OgoSport, LLC v. Maranda Enterprises, LLC

Summarized by:

  • Court: Intellectual Property Archives
  • Area(s) of Law: Trademarks
  • Date Filed: 03-12-2012
  • Case #: 10-C-0155
  • Judge(s)/Court Below: Clevert
  • Full Text Opinion

Even if a plaintiff established a protectable trade dress and a likelihood of confusion, it cannot prevail if defendant shows that trade dress is merely functional.

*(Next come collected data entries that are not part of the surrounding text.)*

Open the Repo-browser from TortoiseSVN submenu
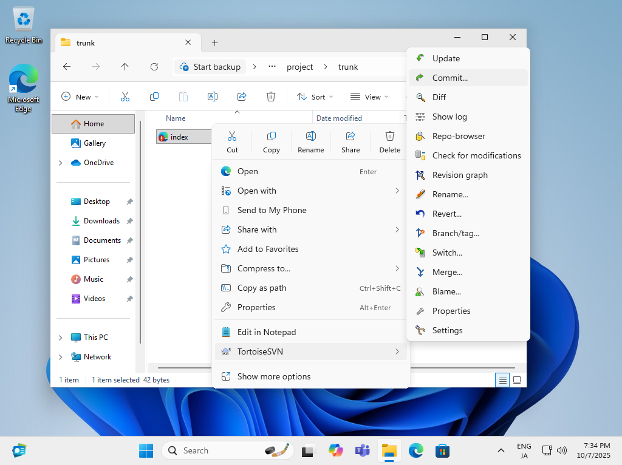 (x=458, y=136)
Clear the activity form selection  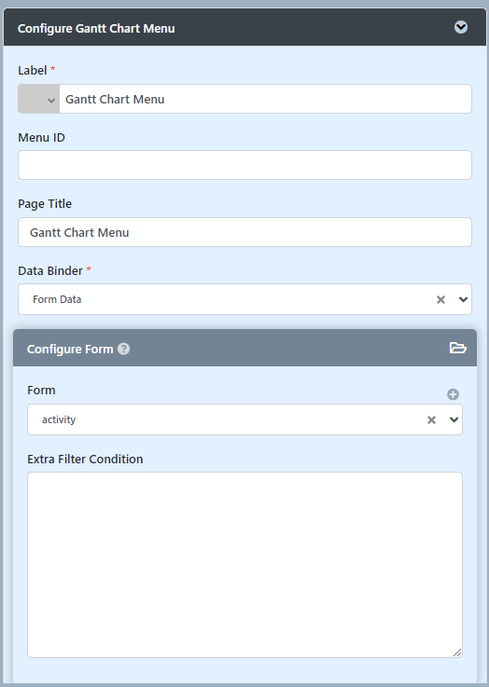(x=431, y=419)
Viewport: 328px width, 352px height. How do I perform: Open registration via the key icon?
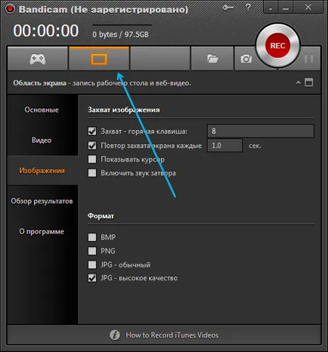click(228, 8)
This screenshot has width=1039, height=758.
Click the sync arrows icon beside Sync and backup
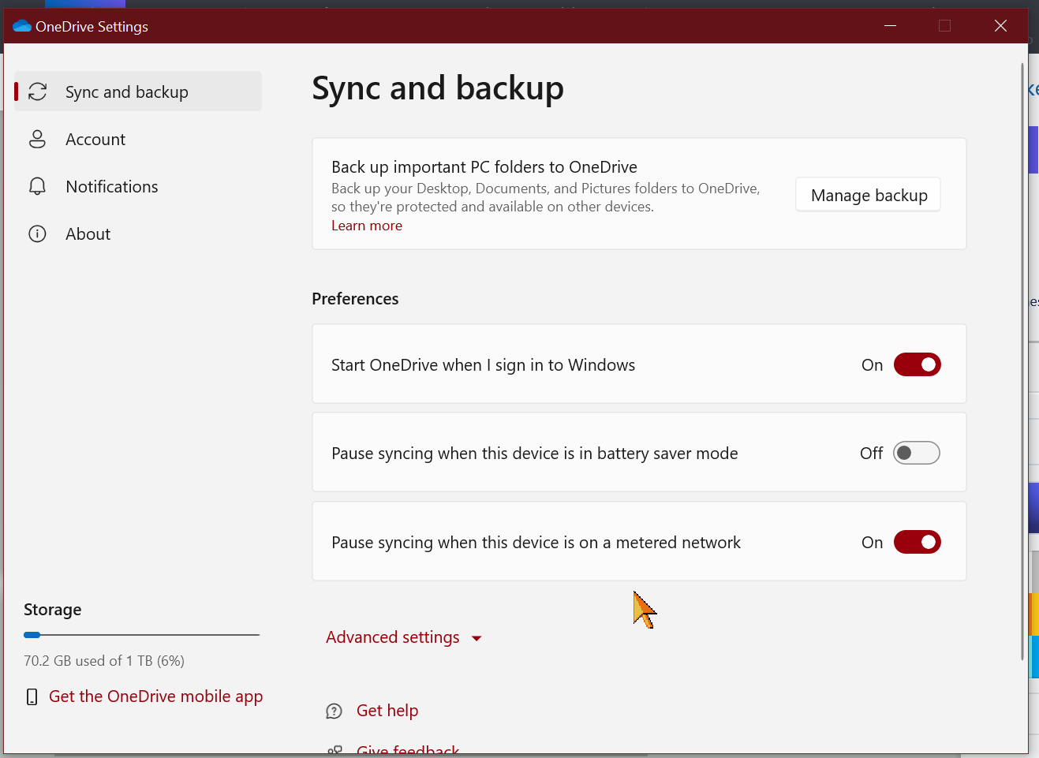(37, 91)
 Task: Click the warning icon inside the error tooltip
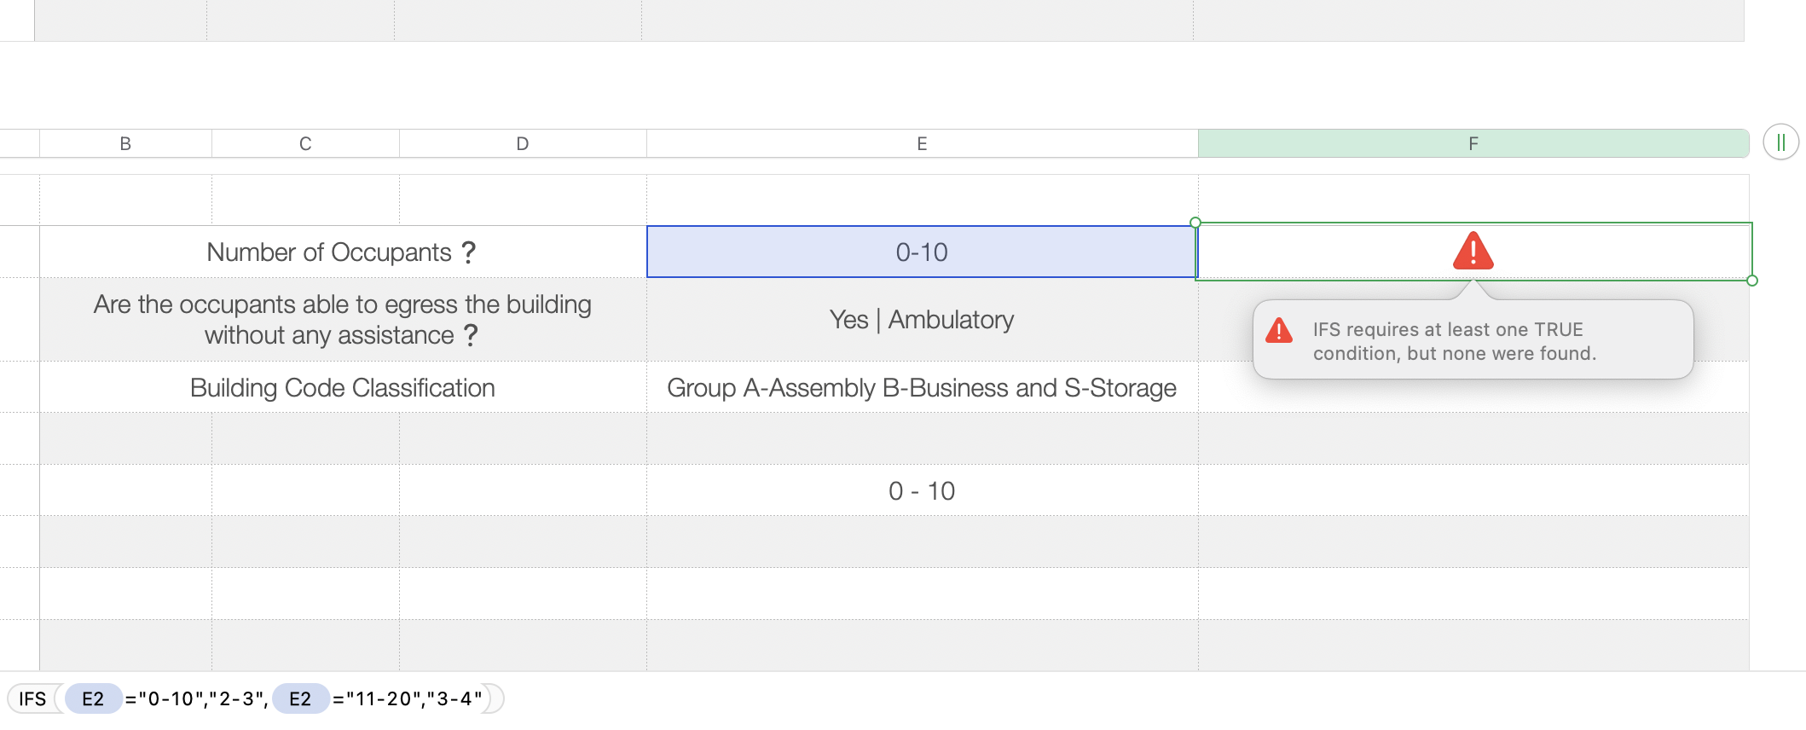[x=1279, y=331]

Opinion (Clevert): OgoSport, LLC (“OgoSport”), a developer, manufacturer and distributor of toys and sports related equipment, brought an action against Maranda Enterprise, LLC (“Maranda”), alleging trade dress infringement, specifically in regards to their “OgoDisk” product. Initially, Ogosport filed a patent application for a sport activity design. This application was rejected because the claims were found to be already in the public domain. OgoSport then filed an application for trade dress protection of the OgoDisk, which was also refused. The USPTO found the mark’s design to be too and not inherently distinctive, making reference to “many other multi-colored disc shaped toys” on the market. Additionally, the previous patent application provided strong evidence that the features claimed therein were functional. The Court held that the OgoDisk was functional in light of third-party patents that were referenced as prior art. Even though OgoSport established a likelihood of confusion, it could not prevail since Maranda demonstrated that the trade dress was functional. Summary judgment for defendant Maranda was GRANTED.